Highlights & Insights

  • The concept of "papers as manuals" is elegant and practical. Academic papers themselves represent the most detailed tool documentation, encompassing capacity boundaries and failure modes, which are much more comprehensive than manually written API documentation.
  • The concept of "translating" complex 3D outputs into natural language is highly transferable to other specialized domains (e.g., generating diagnostic reports for medical image analysis or interpreting engineering simulation results) to build domain-specific AI assistants.
  • The plug-and-play nature of RAG makes the system highly scalable.
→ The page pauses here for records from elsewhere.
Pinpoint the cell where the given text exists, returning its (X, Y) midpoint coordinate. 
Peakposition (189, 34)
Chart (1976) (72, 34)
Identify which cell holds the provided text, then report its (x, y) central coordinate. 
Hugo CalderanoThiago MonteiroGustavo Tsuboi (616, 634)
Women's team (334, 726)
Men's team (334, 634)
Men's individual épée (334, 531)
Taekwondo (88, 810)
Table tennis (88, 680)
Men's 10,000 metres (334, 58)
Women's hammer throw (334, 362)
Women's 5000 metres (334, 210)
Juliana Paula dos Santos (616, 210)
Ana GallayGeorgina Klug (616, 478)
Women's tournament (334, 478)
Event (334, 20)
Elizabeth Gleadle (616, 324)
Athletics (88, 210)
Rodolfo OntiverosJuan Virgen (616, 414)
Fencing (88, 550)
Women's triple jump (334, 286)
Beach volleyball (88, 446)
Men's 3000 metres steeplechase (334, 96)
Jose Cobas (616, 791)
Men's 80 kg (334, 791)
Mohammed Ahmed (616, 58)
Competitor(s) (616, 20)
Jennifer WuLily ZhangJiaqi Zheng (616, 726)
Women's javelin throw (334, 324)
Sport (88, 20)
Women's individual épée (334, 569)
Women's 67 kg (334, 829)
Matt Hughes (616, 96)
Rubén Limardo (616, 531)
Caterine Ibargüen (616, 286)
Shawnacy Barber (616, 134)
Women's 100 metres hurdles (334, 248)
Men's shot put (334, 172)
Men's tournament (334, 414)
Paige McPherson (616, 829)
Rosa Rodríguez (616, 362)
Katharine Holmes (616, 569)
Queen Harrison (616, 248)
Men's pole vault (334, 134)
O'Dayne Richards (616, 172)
Once a new 3D human analysis method is published, it can be integrated simply by indexing its paper.

Limitations & Future Work

  • Under ambiguous queries, the system may select incorrect tools and lacks autonomous error correction (requiring user clarification and retries).
  • Information loss occurs during the 3D output-to-text conversion, rendering it insufficient for tasks requiring precise numerical accuracy (e.g., body height error of 6.7cm).
  • System performance is bounded by the best available academic tools; upgraded versions of tools require manual replacement (though retraining is not needed).
  • The training data is generated via GPT-4, potentially introducing distribution biases.
  • vs Visual ChatGPT: A general image tool framework, whereas ChatHuman is deeply customized for the 3D human domain, offering 26 domain-specific tools + 3D-to-text conversion, increasing SRact from 80.2% to 97.4%.
  • vs ChatPose: It only focuses on a single pose estimation task, while ChatHuman covers 26 tools across three primary categories: perception, generation, and reasoning.
  • vs ToolLLM/Gorilla: General tool-use frameworks, whereas ChatHuman's paper-driven RAG represents a domain-specific innovation.

Rating

  • Novelty: ⭐⭐⭐⭐ The paper-driven tool learning + RAG integration concept is remarkably novel.
  • Experimental Thoroughness: ⭐⭐⭐⭐ Thorough validation across multiple tasks, with comprehensive evaluations on tool selection accuracy and dialogue quality.
  • Writing Quality: ⭐⭐⭐⭐ Clear and easy to follow, with intuitive system architecture diagrams.
  • Value: ⭐⭐⭐⭐ Highly valuable reference for integrating LLM tools within specialized domains.